Toi qui, contaminé par la confusion de notre époque,
juge préférable de réussir que d’apprendre,
d’avoir des opinions plutôt qu’une tête bien faite,
d’avoir des certitudes plutôt qu’une intelligence sensible,
d’avoir des notes qui s’accumulent plutôt qu’une culture qui te donne des racines et des ailes.

Pour un voyage en toutes lettres : visiter sa langue comme on visite un pays étranger. 
« Pour aller loin : ne jamais demander son chemin à qui ne sait pas s’égarer. » (Giguère)

Toi, jeune lecteur, jeune lectrice,
J’aimerais t’offrir le luxe de la littérature
— du sens, du temps, de la créativité,
de la liberté, de la profondeur, de la nuance et
de l’inquantifiable. 

Collègues, osons. 

OSONS offrir des rencontres littéraires qui suscitent plus de questions qu’elles n’offrent de réponses.

OSONS permettre des interprétations qui bousculent parce qu’elles ne s’excluent pas mais coexistent, s’enrichissent, se répondent les unes les autres.  

Dans ce 21e siècle qui se caractérise par une polarisation toujours plus grande, OSONS former des personnes qui tolèreront et cultiveront l’incertitude en même temps qu’elles se griseront de la nuance et de la multiplicité des interprétations. 

Que celles et ceux tenté.es par l’aventure se joignent à nous.
Au terme imaginable, nous entrevoyons nos classes libérées
de l’hégémonie de l’utilité à courte vue.

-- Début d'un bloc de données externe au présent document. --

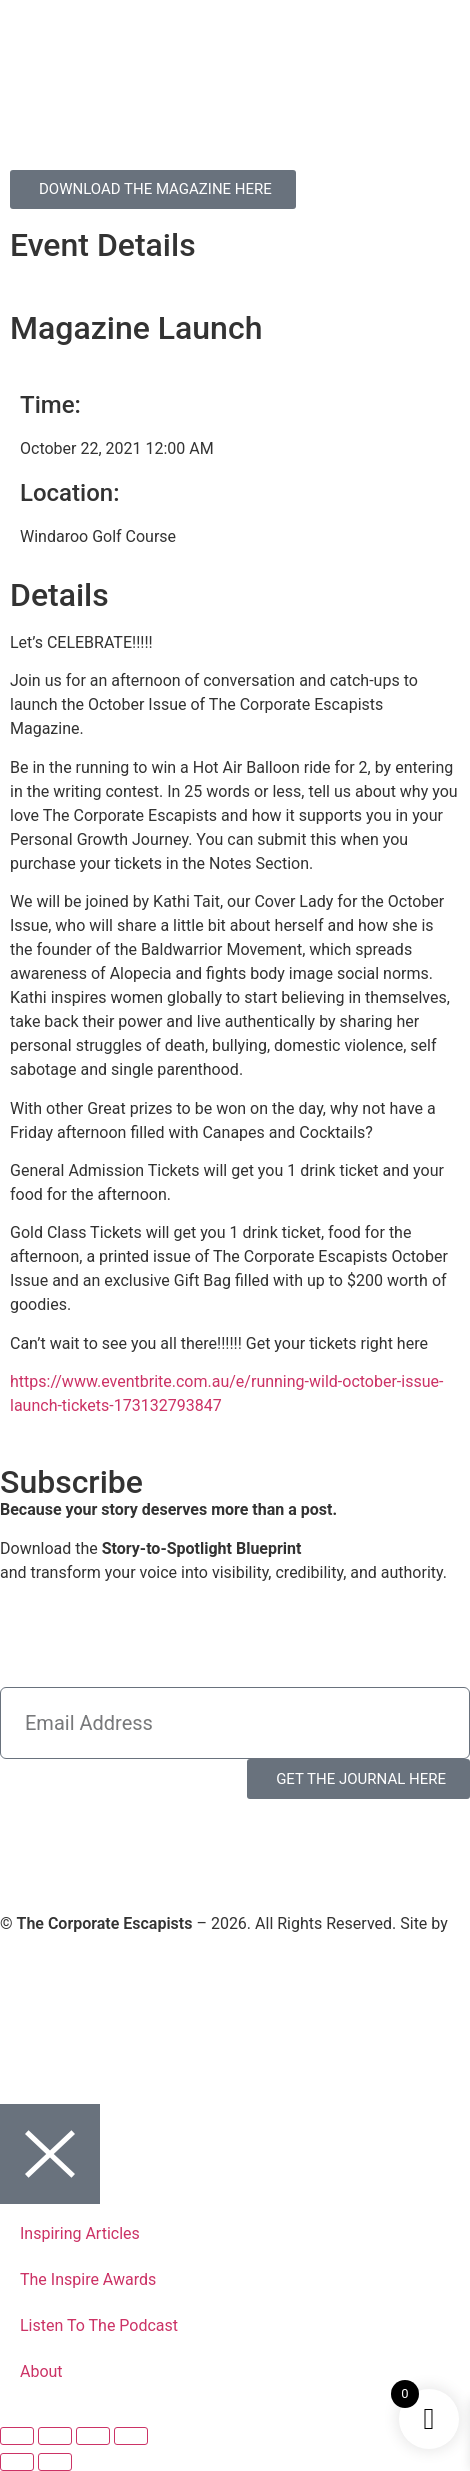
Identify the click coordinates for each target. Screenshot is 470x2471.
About (41, 2371)
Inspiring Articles (80, 2233)
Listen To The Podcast (99, 2325)
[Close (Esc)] (131, 2436)
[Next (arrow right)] (55, 2462)
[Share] (93, 2436)
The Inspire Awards (88, 2279)
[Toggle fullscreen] (55, 2436)
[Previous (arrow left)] (17, 2462)
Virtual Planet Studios (77, 1947)
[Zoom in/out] (17, 2436)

D’ici là, sans repos ni halte,
nous poursuivrons dans la joie
nos expérimentations libérantes.  


1 Sous l’égide de Montaigne et de Michel de Certeau, les auteur.es de ce texte ont « braconné », dans les grands textes littéraires de la francophonie, des formules inspirantes et des tournures de circonstance. Nous reconnaissons ces emprunts qui sont autant d’hommages à des écrivain.es que nous aimons. Pour éviter d’alourdir le texte et pour ne pas priver nos lecteurs et lectrices du plaisir de les identifier, nous avons choisi, nous inspirant du magnifique poème de Miron « En une seule phrase nombreuse », de ne pas laisser traces de nos emprunts.


Version officielle en format imprimable et diffusable.

Ce texte a été lu pour la première fois lors de la Journée d’étude du LIREL 2024, accompagné d’un visuel.